Scores of people have been killed in the fighting that erupted on Saturday as U.S. President George W. Bush was meeting Pakistani President Pervez Musharraf in the capital, Islamabad, to spur his efforts in the war on terrorism.
“Helicopter gunships have been pounding militant positions around Miranshah,” a resident of the main town in the North Waziristan tribal region said. “The situation is very tense.”
The semi-autonomous ethnic Pashtun lands along the Afghan border are Pakistan’s frontline in the war on terror.
Many al Qaeda militants fled to the area awash with weapons after U.S. and Afghan opposition forces ousted the Taliban in late 2001, and were given refuge by Taliban supporters among the Pashtun clans.
Pakistani forces have been trying to clear foreign militants from the border and subdue their Pakistani allies since late 2004 and hundreds of people have been killed.
The Pakistani military said about 50 militants and five government troops have been killed since Saturday when the militants launched attacks and seized government buildings in Miranshah in revenge for the killing on Wednesday of 45 of their comrades in a government attack.

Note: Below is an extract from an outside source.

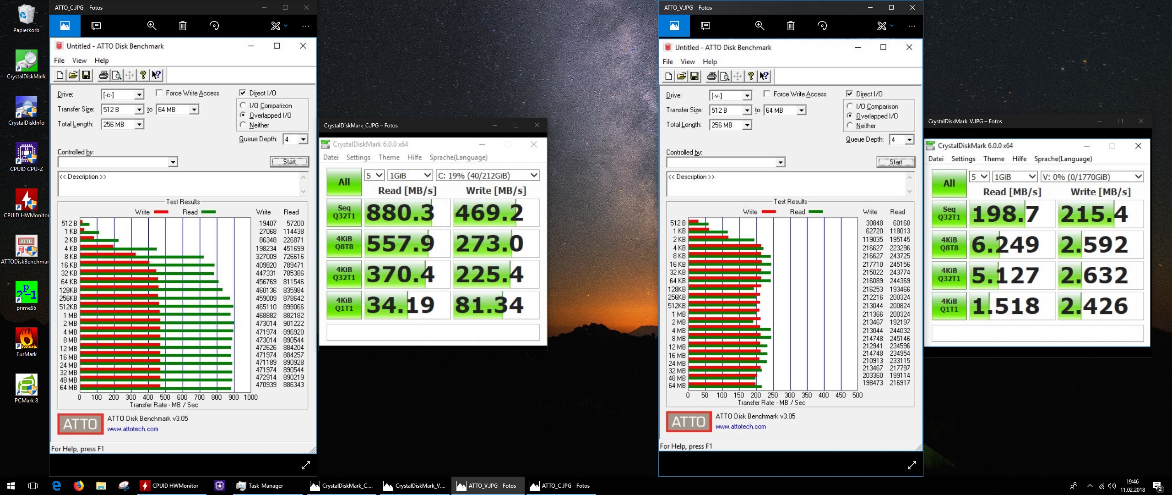
Task: Open CrystalDiskInfo desktop shortcut
Action: click(26, 108)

Thousands of residents have left the town since last week’s violence and the exodus was continuing on Monday, the resident said.
Government forces wrested back control of most of Miranshah on Sunday but the militants had not given up, he said.

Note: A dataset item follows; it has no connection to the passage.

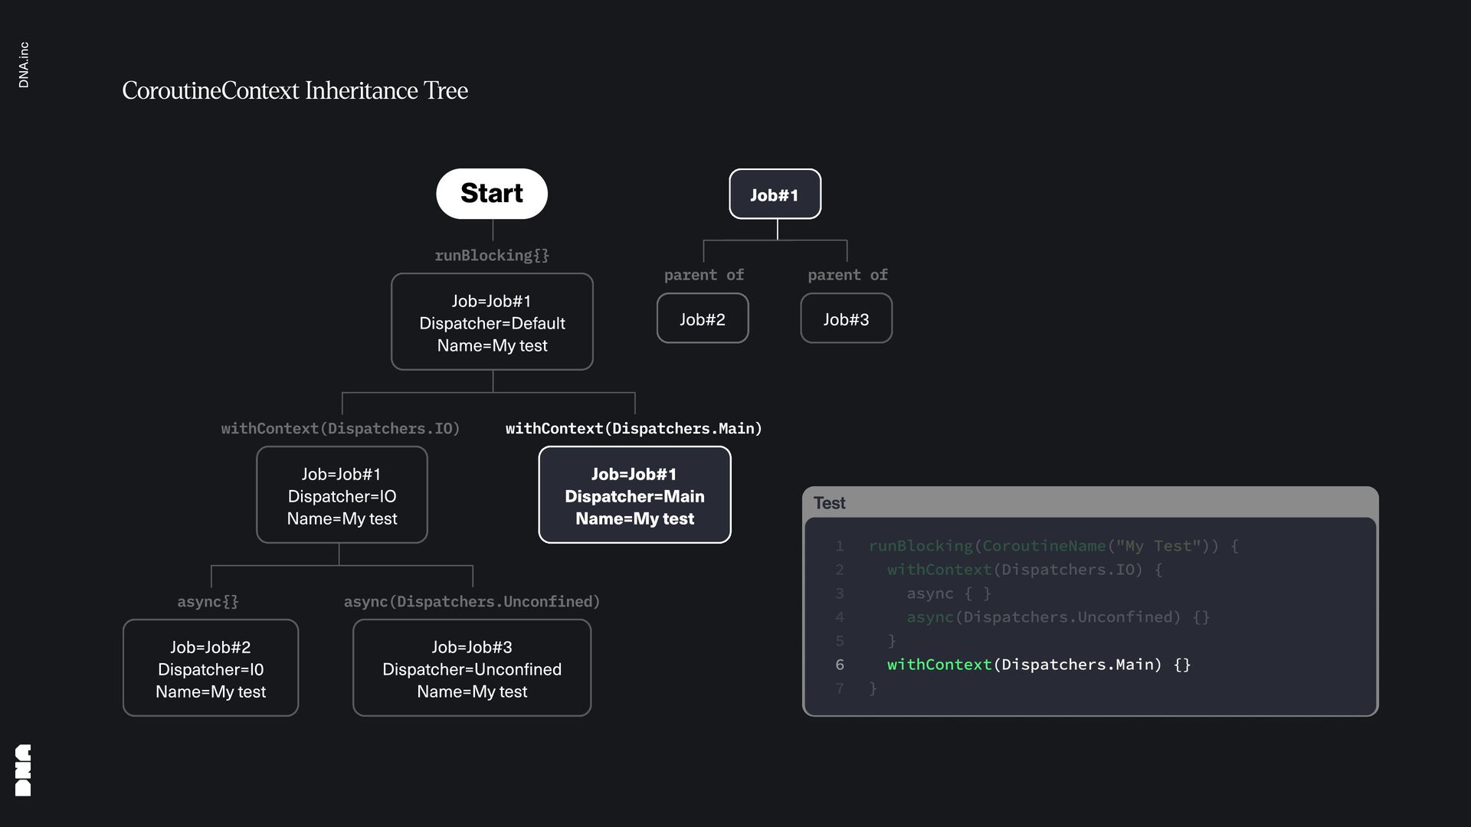1471x827 pixels.
Task: Select the top Job#1 parent box
Action: tap(775, 194)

“The firing went on intermittently with both sides using rocket-propelled grenades and missiles,” said the resident who, like many people in the town, is fearful of militant reprisals and declined to be identified.
The town’s telephone service had been partially restored after the army took back the main exchange, which the militants seized on Saturday, and troops were in control of the main market area, he said.
Waziristan has a long history of military intervention.
Britain won over some Pashtun tribes and made the region its first line of defense from perceived Russian designs on British India in the nineteenth century.
In the 1980s, a flood of U.S.-funded weapons and Islamist fighters poured into the area to bolster the Muslim holy war against Soviet forces occupying Afghanistan.
Today, Afghanistan complains of Taliban and other militants infiltrating from Waziristan and other Pakistani border areas to launch attacks against the U.S.-backed government in Kabul and U.S.-led foreign troops there.
The Afghan violence has strained relations between the uneasy neighbours, with Musharraf on Sunday deriding accusations the Taliban leader was in Pakistan as nonsense, and questioning the Afghan government’s leadership.
A U.S. military spokesman in Afghanistan declined to comment on the row but welcomed the Pakistani action in Waziristan.
“We see this as a very positive move,” Colonel Jim Yonts told a briefing in Kabul. “This issue in Waziristan is an example that they are fighting the war on terrorism.”
Pakistan said on Sunday for the first time that militant violence in Waziristan was directly related to the Taliban insurgency and Pakistani areas would only be brought under control when the Afghan side of the border was stable.